═══ Input rows

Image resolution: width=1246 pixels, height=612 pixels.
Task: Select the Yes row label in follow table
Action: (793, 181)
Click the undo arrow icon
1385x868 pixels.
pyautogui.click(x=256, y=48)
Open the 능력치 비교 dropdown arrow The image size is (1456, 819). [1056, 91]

══════
═══ Input rows

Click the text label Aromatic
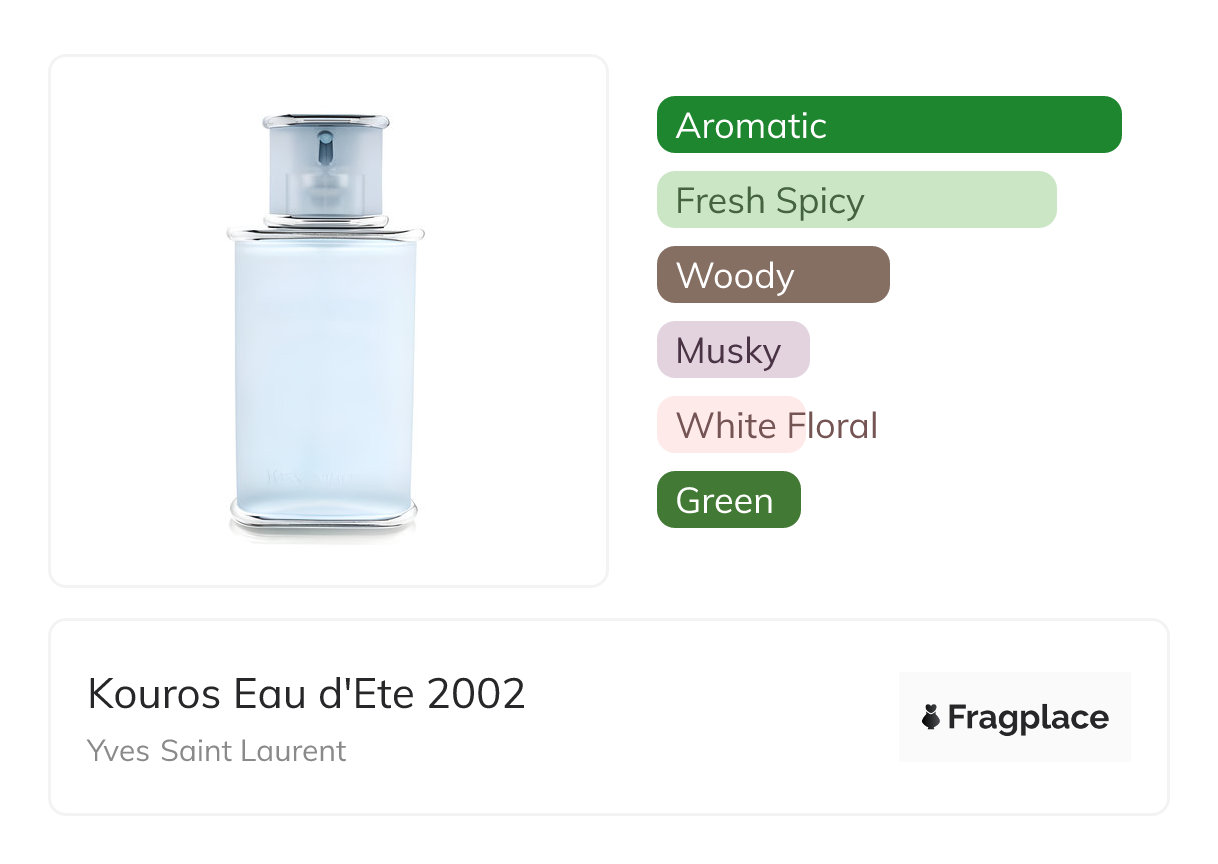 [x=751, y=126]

══════

Given task
Write out the part of the records that opens with the line containing "Click the undo arrow icon" and closes with the line containing "Open the 능력치", copying every line from first to last exactly.

Full response
Click the undo arrow icon
1385x868 pixels.
pyautogui.click(x=256, y=48)
Open the 능력치 비교 dropdown arrow The image size is (1456, 819). [1056, 91]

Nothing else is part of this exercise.